Pick out each line in the records below that contains the word "pair" and copy those lines.
start Dataset content
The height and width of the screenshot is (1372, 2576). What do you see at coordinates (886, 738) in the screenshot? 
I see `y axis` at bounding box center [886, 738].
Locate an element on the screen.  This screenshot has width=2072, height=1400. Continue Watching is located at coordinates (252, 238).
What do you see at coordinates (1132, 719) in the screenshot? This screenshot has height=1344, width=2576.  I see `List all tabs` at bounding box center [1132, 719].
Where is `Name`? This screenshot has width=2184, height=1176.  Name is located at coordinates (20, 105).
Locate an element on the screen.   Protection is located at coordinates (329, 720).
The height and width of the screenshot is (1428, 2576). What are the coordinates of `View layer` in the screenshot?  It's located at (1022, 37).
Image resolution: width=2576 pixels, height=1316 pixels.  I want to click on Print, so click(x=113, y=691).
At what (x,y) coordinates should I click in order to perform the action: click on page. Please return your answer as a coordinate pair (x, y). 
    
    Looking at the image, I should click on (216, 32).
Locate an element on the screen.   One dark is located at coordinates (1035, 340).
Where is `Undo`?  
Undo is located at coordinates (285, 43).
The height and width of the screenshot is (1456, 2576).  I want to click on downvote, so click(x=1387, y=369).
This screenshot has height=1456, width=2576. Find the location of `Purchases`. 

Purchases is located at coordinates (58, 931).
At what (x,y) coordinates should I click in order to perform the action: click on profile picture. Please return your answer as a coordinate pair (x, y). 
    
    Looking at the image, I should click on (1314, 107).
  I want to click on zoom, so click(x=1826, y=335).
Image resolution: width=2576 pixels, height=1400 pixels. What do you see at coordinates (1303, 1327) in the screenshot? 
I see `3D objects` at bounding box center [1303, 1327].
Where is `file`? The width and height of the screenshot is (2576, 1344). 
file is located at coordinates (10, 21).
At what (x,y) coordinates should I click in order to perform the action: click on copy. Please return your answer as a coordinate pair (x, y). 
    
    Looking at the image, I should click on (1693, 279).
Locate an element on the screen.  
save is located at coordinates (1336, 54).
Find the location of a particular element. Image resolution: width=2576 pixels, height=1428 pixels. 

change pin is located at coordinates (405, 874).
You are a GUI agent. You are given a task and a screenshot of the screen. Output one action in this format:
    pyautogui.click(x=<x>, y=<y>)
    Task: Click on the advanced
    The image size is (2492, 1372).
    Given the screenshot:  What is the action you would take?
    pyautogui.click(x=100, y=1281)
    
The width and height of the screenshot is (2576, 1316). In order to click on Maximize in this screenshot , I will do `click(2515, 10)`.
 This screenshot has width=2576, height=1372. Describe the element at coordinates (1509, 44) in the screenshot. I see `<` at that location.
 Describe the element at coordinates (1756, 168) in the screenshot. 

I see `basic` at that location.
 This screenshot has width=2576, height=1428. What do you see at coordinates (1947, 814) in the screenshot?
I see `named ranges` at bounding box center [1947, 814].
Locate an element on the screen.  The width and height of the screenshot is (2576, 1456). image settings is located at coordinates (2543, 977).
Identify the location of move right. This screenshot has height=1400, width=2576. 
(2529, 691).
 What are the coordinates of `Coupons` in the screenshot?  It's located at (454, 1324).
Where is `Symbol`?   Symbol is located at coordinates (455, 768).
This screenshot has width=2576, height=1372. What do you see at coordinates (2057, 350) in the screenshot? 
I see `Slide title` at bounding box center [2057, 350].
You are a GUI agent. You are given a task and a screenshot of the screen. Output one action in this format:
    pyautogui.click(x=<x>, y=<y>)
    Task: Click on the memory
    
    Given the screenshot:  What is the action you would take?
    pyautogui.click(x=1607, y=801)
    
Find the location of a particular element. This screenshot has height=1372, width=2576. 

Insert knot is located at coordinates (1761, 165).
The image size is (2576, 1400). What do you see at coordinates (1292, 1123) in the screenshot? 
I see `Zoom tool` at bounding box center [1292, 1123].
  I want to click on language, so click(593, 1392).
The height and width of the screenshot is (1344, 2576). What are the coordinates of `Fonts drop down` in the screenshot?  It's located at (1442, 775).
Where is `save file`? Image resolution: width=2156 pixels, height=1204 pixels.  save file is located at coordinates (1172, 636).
end Dataset content
*Response to this task*
At what (x,y) coordinates should I click in order to perform the action: click on page. Please return your answer as a coordinate pair (x, y). 
At what (x,y) coordinates should I click in order to perform the action: click on profile picture. Please return your answer as a coordinate pair (x, y). 
At what (x,y) coordinates should I click in order to perform the action: click on copy. Please return your answer as a coordinate pair (x, y). 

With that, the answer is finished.